The play is a successful collaborative effort between Lucidity Suitcase and Le Chat Lunatique, Albuquerque's highly sought after gypsy swing band.  The three remaining musicians (Kulasinghe is also the band's violinist) John Sandlin, Jared Putnam and Fernando Garavito round out the cozy cast of seven.

Emily Beenen

 

The UnPOssessed

Called the oldest laboratory theater in the US, Double Edge Theater of Ashfield, Mass., presented The UnPossessed, an interpretation of Don Quixote, at National Hispanic Cultural Center as part of the Revolutions Theater Fest, Jan. 22-24. The audience en masse waited in the lobby of the theater until called to enter the auditorium. On doing so one encountered the sight of actors on stage, on stilts, swirling fabric banners, or tied in upside-down knots like evocations of the hanged man in Tarot. What needs to be said immediately is that the dramatic tension of coming in to this tableau vivant was mitigated almost entirely by the discomfort of having to trudge step by infinitesimal step through the narrow entry corridor, anticipating seeing something mind-blowing that turned out to be anticlimactic. To engender dramatic effect, why did they not simply let the audience enter normally?, while the actors in turn could enter and take their positions on stage as the audience settled? This would have been just as fascinating and much less controlling than the engineered situation which slowed the start of the play and in effect said, "look at us," taking the risk that the "wow" would become just a "so what?"

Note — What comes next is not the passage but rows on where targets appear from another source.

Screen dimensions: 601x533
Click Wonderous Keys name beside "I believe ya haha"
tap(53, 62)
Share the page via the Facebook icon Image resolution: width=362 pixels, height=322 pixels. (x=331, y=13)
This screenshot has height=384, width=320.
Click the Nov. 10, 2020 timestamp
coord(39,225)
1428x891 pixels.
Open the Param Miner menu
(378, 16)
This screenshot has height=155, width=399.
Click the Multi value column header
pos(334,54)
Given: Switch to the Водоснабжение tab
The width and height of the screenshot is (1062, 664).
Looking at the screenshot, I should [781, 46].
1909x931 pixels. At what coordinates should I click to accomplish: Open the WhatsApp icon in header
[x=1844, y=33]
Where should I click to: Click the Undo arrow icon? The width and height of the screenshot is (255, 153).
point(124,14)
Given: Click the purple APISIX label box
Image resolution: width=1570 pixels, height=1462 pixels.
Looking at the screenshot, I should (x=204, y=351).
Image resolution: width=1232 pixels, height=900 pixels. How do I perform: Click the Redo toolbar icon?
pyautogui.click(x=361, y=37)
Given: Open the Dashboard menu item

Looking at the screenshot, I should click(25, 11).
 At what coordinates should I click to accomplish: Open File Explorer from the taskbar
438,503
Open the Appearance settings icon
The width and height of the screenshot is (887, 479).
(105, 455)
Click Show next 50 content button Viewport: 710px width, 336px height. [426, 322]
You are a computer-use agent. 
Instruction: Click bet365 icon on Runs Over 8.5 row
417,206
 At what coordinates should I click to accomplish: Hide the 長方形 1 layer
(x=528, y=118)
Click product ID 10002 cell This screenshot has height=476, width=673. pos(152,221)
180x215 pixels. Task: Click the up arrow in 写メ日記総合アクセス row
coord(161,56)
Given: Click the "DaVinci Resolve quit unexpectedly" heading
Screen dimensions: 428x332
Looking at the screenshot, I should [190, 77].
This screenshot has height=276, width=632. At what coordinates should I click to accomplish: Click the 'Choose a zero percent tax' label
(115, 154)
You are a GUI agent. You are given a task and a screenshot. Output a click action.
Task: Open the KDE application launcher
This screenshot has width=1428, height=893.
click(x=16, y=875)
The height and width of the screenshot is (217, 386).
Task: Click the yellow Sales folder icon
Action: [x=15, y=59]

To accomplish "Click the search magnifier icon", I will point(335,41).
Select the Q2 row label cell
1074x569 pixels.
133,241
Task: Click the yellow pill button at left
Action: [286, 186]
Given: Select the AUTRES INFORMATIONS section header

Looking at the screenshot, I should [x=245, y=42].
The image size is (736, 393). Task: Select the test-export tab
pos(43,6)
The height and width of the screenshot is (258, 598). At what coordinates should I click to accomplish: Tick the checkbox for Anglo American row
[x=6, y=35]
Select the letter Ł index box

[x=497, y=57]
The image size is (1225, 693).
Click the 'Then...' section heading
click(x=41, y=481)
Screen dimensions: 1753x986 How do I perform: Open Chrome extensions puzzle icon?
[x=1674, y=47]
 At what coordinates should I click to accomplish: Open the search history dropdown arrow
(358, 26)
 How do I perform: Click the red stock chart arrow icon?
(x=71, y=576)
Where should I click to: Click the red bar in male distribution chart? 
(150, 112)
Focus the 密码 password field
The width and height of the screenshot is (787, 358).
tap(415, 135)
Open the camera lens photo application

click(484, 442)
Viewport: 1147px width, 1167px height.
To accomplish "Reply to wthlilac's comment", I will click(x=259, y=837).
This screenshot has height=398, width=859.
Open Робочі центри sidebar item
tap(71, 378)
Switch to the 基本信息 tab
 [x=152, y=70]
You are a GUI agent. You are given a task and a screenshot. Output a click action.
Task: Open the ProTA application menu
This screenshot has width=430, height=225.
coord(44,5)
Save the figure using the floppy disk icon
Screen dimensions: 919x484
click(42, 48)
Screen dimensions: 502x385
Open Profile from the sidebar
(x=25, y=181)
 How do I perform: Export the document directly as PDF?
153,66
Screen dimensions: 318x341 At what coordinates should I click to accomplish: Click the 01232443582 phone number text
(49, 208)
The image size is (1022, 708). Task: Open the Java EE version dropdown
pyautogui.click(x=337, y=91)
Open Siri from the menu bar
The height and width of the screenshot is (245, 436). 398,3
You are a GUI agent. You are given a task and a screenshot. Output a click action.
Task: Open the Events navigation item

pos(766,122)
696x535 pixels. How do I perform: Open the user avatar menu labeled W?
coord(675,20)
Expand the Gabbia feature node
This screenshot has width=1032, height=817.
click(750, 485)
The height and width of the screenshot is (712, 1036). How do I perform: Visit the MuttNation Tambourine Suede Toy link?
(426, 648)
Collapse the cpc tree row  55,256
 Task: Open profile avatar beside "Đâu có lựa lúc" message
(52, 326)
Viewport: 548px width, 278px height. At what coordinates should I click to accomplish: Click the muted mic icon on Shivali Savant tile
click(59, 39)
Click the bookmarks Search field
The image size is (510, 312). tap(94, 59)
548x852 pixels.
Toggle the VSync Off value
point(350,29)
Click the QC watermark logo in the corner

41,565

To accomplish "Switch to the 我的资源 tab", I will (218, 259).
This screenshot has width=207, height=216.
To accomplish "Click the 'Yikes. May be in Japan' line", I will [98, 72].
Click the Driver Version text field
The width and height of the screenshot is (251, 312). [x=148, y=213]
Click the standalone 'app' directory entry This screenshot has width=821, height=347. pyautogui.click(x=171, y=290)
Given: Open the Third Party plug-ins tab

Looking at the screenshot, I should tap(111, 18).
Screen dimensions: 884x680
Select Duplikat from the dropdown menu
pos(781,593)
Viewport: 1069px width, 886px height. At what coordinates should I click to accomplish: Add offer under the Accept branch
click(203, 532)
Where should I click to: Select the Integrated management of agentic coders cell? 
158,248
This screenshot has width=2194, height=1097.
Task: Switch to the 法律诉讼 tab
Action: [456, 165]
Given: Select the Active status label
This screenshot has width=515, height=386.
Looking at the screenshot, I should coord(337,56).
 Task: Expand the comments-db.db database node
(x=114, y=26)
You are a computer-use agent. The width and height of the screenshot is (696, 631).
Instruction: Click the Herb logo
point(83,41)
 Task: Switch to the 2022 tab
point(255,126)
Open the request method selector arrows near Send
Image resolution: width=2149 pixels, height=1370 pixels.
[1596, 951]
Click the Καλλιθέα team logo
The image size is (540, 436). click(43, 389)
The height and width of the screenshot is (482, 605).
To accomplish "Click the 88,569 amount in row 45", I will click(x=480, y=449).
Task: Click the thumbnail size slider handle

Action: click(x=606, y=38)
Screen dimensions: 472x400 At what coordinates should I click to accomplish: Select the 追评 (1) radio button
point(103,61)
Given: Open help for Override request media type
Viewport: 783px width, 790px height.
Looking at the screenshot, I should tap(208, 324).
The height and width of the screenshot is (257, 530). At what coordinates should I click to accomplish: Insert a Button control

Double Edge Theater is called laboratory theater in part because its players live, work, and grow food together, in Massachusetts; the artistic process is experimental, indeed improvisionational and participatory. And while the acrobatics of this troupe were impressive; they swung and catapulted, stilt-walked and banner-hung with lithe prowess, the story of this purported interpretation of Don Quixote fixed on the events of September 11, with a "visually sweeping investigation of idealism and fanaticism, cultural wars and social decay, and individual honor and the nature of patriotic rebellion," was more approachable in the program than onstage. That is, this explanation is fine, if they say so. But had I not been told this, this is not what I would (or did) take away. Director Stacy Klein acted as director and responsible for conception and scenario. Carlos Uriona was Don Quixote; Matthew Glassman, Sancho Panza. Glassman's performance was for me the highlight of the show, but whether the acoustics of the theater or the delivery of the actors was to blame, the dialogue even from the orchestra was hard to hear, and the swishing of circus arts and commedia dell'arte made the production appear too gimmick-a-second to hold even the picaresque thread of strange things met with adventure that were the chivalric ways of the knight errant and squire. A let down in this otherwise strong festival.